Only the lines below from the one with "Instruction: Open the Address Book" through the one with "Tap the Information icon in bottom navigation" are to be written out, exactly and without any images.

SOURCE MATERIAL »
# # # # #

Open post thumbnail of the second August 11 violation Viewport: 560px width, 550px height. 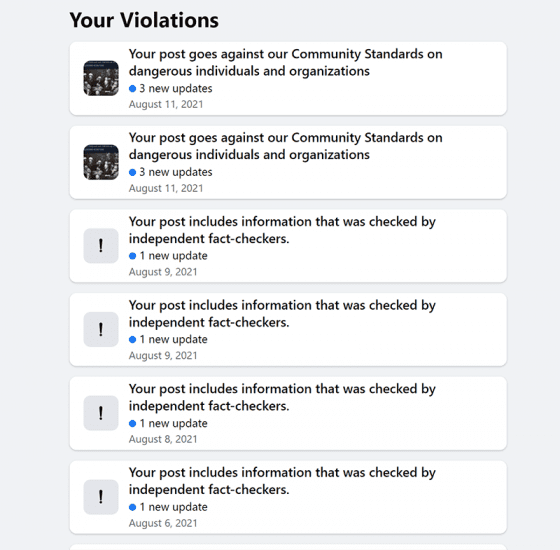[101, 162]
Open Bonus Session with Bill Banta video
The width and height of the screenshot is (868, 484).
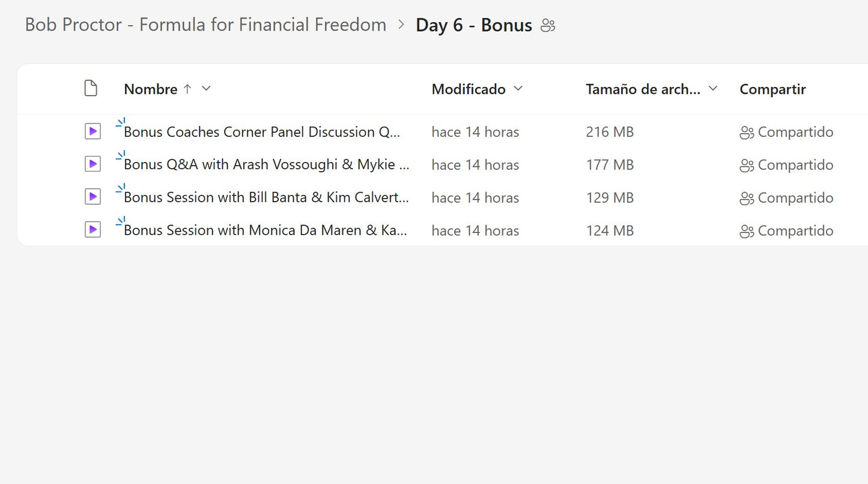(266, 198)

# # # # #

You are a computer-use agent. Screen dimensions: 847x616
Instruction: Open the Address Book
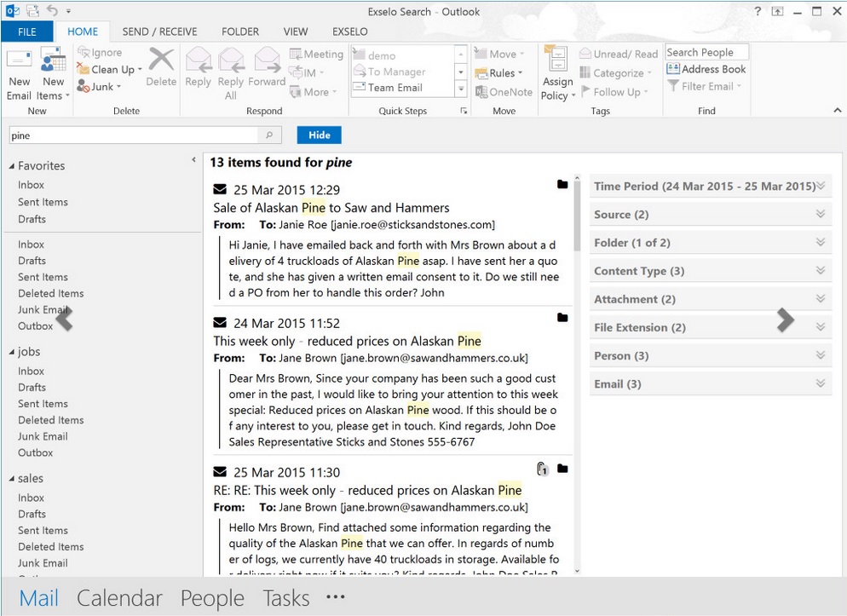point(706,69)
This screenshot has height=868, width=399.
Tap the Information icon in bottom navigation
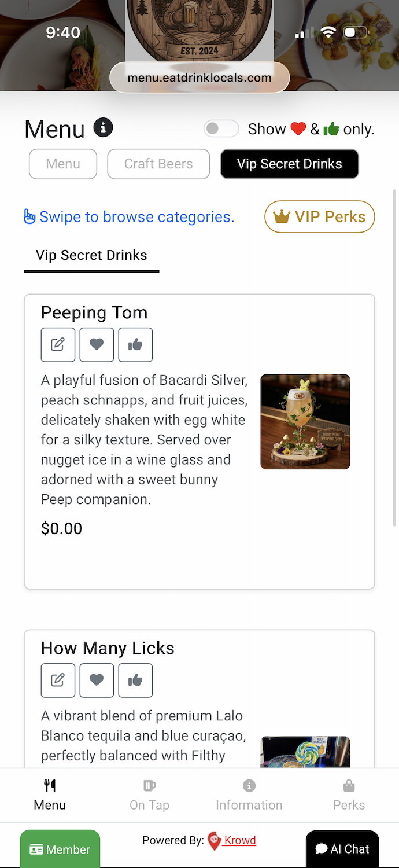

# # # # #

ANSWER TO THE PROBLEM »
Instruction: Open the Address Book
point(706,69)
This screenshot has height=868, width=399.
Tap the Information icon in bottom navigation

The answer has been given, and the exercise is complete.